DATA SHOWN:
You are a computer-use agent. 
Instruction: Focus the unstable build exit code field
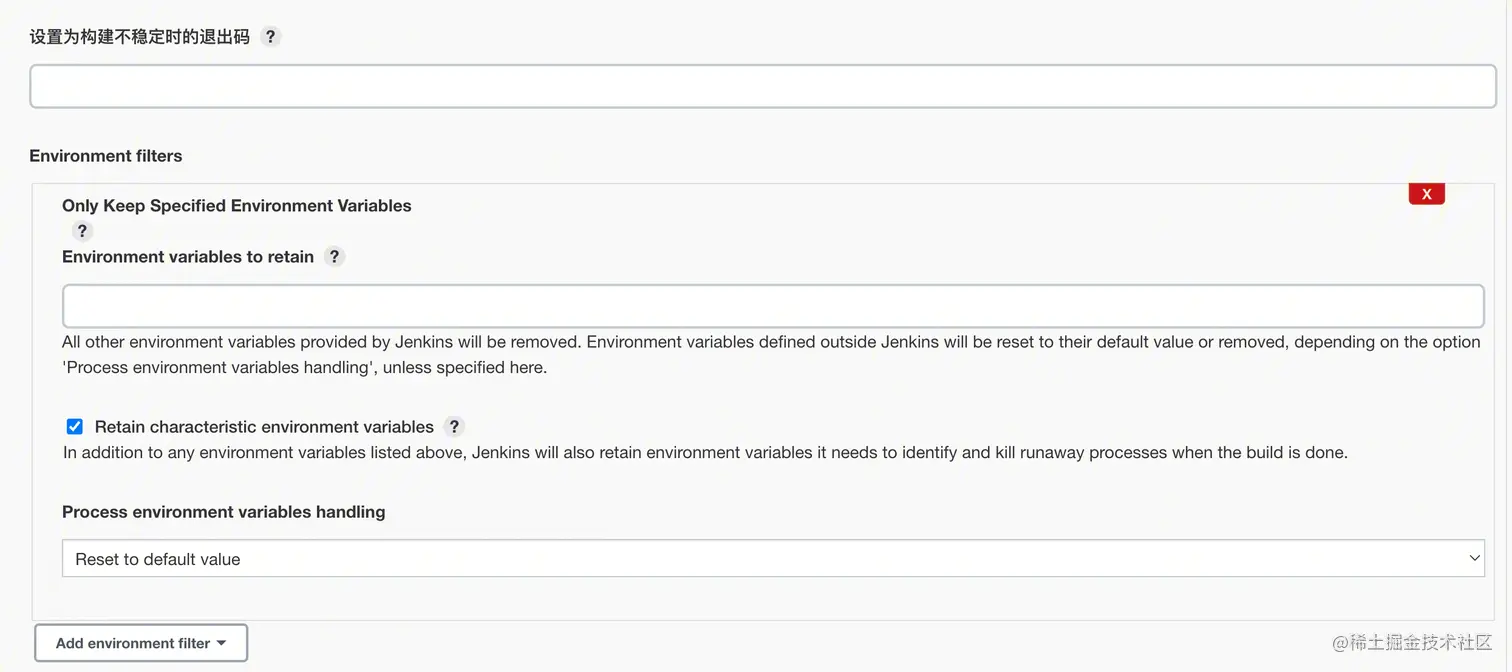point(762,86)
--
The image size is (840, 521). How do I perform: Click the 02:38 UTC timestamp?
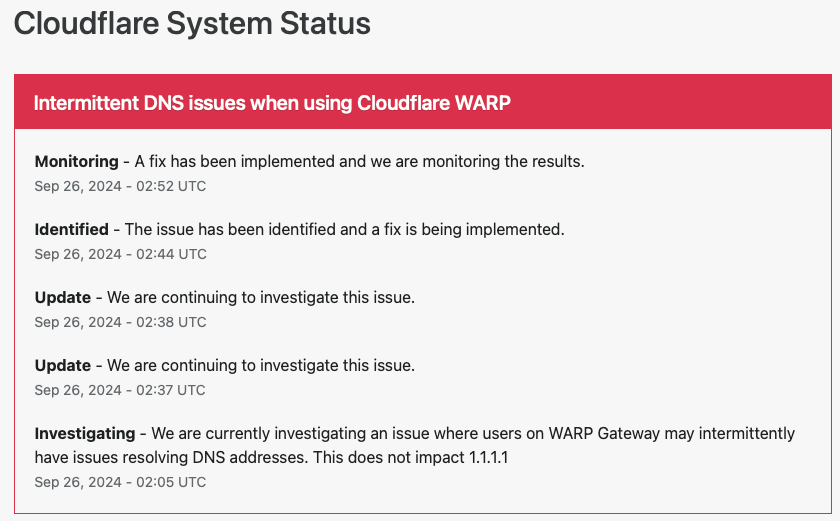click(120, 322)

PROBLEM TO SOLVE:
Recast the stretch of the records from the line containing "The image size" through the line containing "click(120, 322)" as a numbered list, skipping any blank lines. Leave the pictures out.

SOLUTION FOR THIS EXERCISE:
1. The image size is (840, 521). How do I perform: Click the 02:38 UTC timestamp?
2. click(120, 322)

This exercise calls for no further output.